**ABOUT THIS TASK**
Report back the lines in this listing that carry the string "screenshot".

**EXERCISE MATERIALS**
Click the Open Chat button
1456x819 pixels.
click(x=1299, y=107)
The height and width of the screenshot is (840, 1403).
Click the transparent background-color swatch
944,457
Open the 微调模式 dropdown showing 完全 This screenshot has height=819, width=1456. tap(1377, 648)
* * *
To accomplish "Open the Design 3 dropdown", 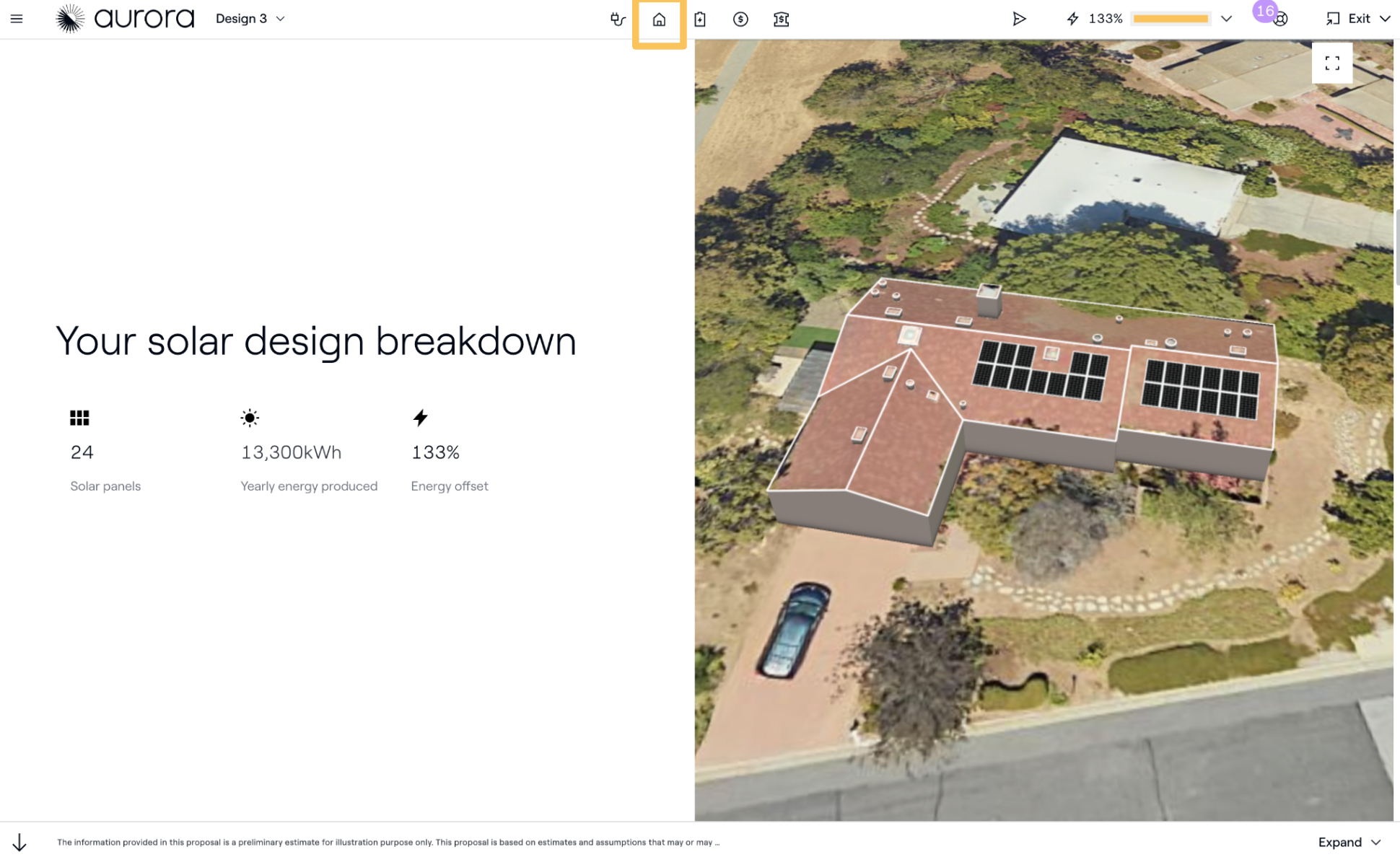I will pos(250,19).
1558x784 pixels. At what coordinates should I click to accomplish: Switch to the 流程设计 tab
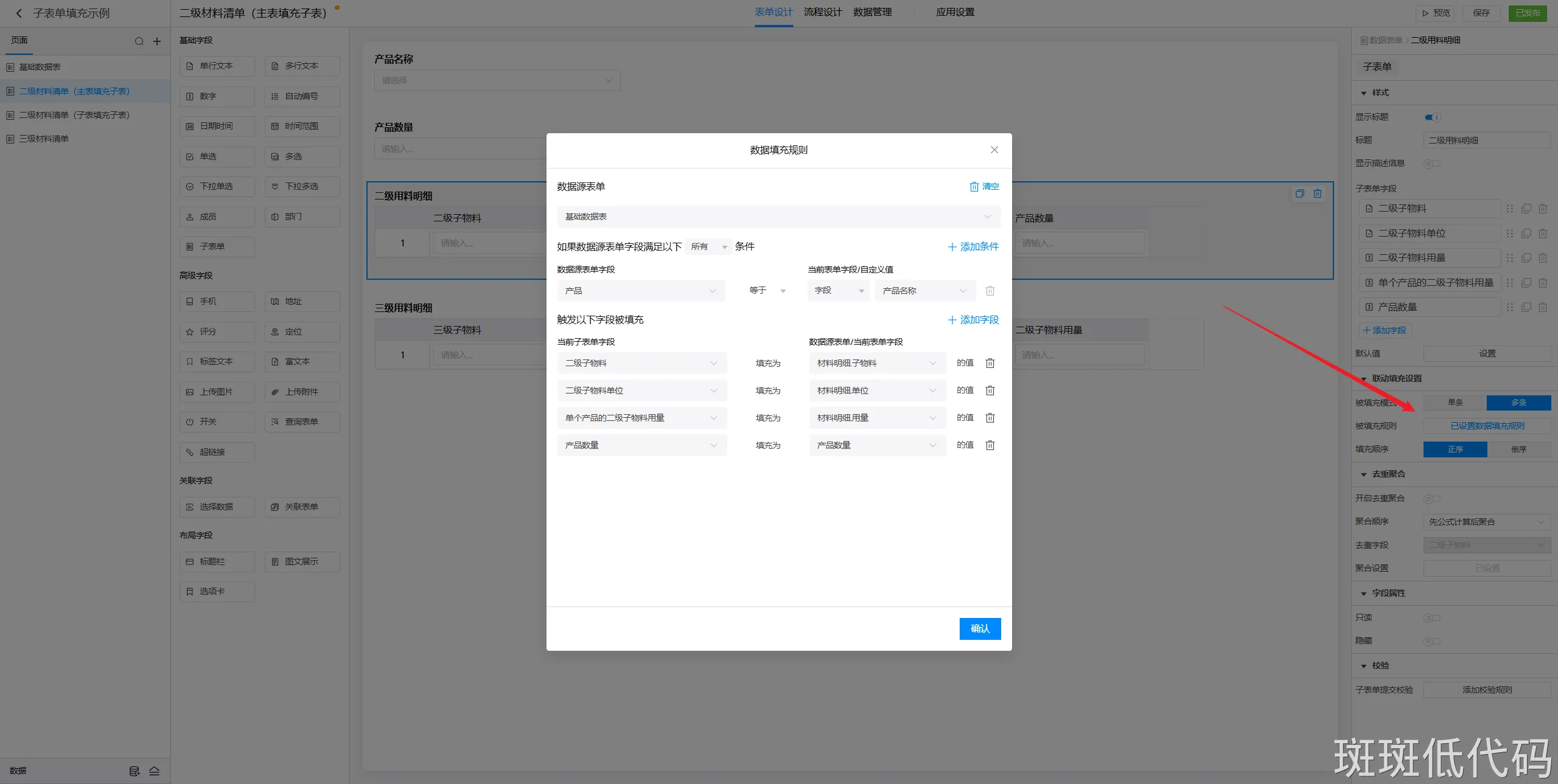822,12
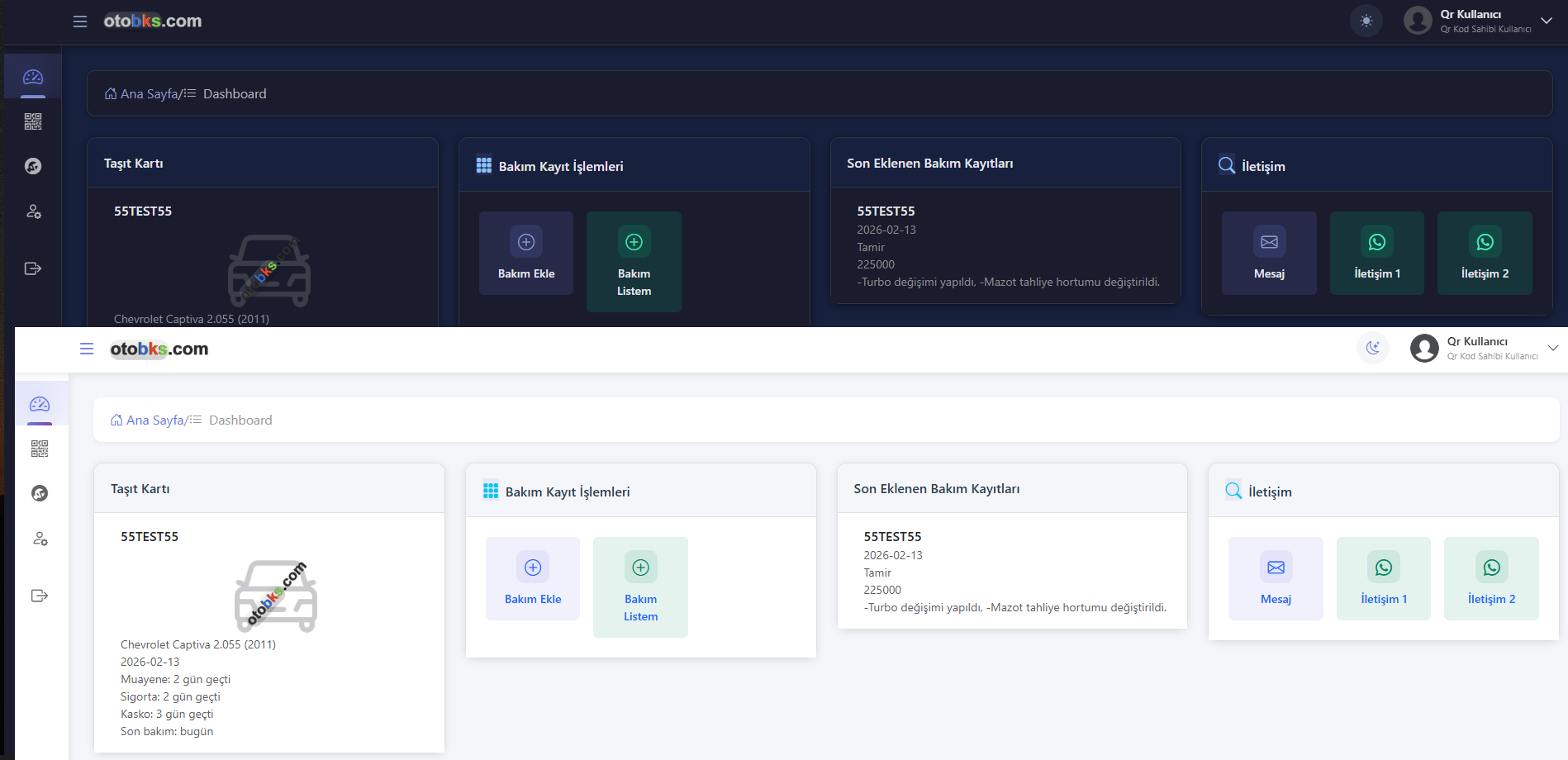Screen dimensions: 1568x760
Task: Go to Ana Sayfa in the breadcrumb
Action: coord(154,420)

**RESPONSE TO THIS EXERCISE**
The height and width of the screenshot is (840, 1403).
Open the 微调模式 dropdown showing 完全 This screenshot has height=819, width=1456. tap(1377, 648)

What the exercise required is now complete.